Mycobacterium lepromatosis

Scientific classification
- Domain: Bacteria
- Kingdom: Bacillati
- Phylum: Actinomycetota
- Class: Actinomycetes
- Order: Mycobacteriales
- Family: Mycobacteriaceae
- Genus: Mycobacterium
- Species: M. lepromatosis
- Binomial name: Mycobacterium lepromatosis Han et al. 2008

= Mycobacterium lepromatosis =

- Authority: Han et al. 2008

Species of bacterium

Mycobacterium lepromatosis is an aerobic, acid-fast bacillus (AFB), and the second known causative agent of Hansen's disease (leprosy). It was discovered in 2008. Analysis of the 16S rRNA gene confirms that the species is distinct from Mycobacterium leprae.

== Characteristics ==
Members of the Mycobacterium genus are characterized by being Gram-positive, non-motile, non-spore-forming, and possessing a bacilliary cell shape. Bacteria in the Mycobacterium genus are characteristically known for possessing an outer membrane, a capsule, as well as a uniquely thick, waxy, hydrophobic cell wall abundant in mycolic acids. Many species of Mycobacterium are opportunistic pathogenic bacteria and can cause serious disease.
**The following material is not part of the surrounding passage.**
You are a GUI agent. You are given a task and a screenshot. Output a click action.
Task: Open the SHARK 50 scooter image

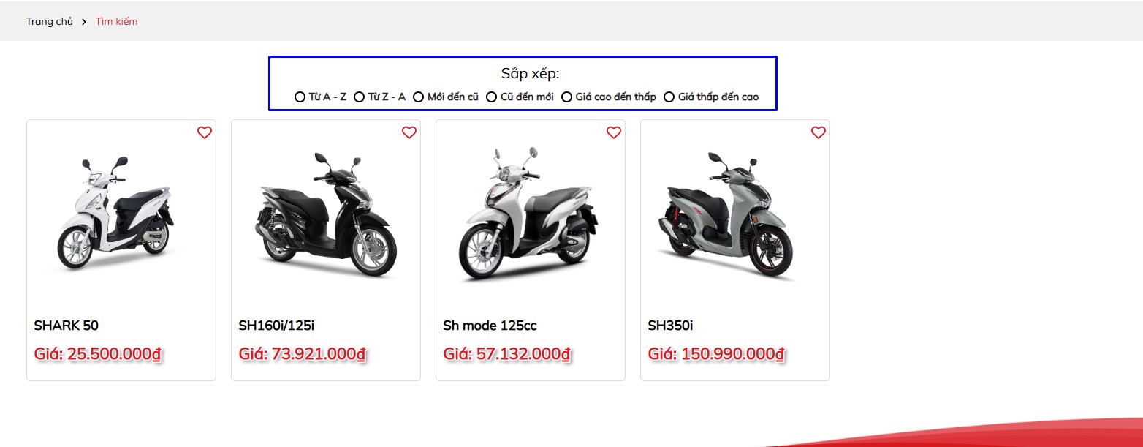coord(116,214)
The 16S ribosomal RNA (rRNA), a genetic marker of bacterial evolution, is used in establishing phylogenetic relationships due to its highly conserved nature. 16S rRNA sequencing of M. lepromatosis displays a 2% genomic discrepancy from M. leprae, with M. haemophilum as an outgroup. An alignment of five protein-coding genes, including rpoB, was also analyzed, displaying speciation from two relatives, M. leprae and M. tuberculosis. M. lepromatosis exemplifies a 9.1% deviance from M. leprae in nucleotide structure, evidence of a novel bacterium. A phylogenetic analysis of 20 genes and pseudogenes, isolated to five conserved protein genes, was used to construct phylogenetic trees displaying long terminal branches from the nodes, suggesting speciation occurred long ago.

== Disease ==
Mycobacterium lepromatosis can induce diffuse lepromatous leprosy (DLL), typically known to occur in Mexico and the Caribbean. DLL is a severe form of leprosy that manifests through nerve invasion and extensive skin ulcerations due to massive AFB burden in internal organs. M. lepromatosis, like M. leprae, has not been cultured in the laboratory because it lacks genes necessary to grow outside its hosts. These genes are believed to have been lost through reductive evolution.
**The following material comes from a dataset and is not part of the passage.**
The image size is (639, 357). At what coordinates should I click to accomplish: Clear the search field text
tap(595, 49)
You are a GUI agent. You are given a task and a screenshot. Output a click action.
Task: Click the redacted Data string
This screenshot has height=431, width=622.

The novel bacterium was discovered in 2008 following the autopsy of two deceased patients from Mexico. Similar to M. leprae, M. lepromatosis is an obligate intracellular parasite that reproduces only in host cells, a fact that researchers have speculated explains why its culturing in the laboratory has been unsuccessful. Visually indistinguishable from its close relative, M. lepromatosis is an aerobic bacillus, requiring an oxygenated environment, is rod-shaped, consistent with all bacillus bacteria, and is resistant to acids due to the presence of mycolic acids in the cell wall. This prohibits the standard use of the Gram stain in characterization.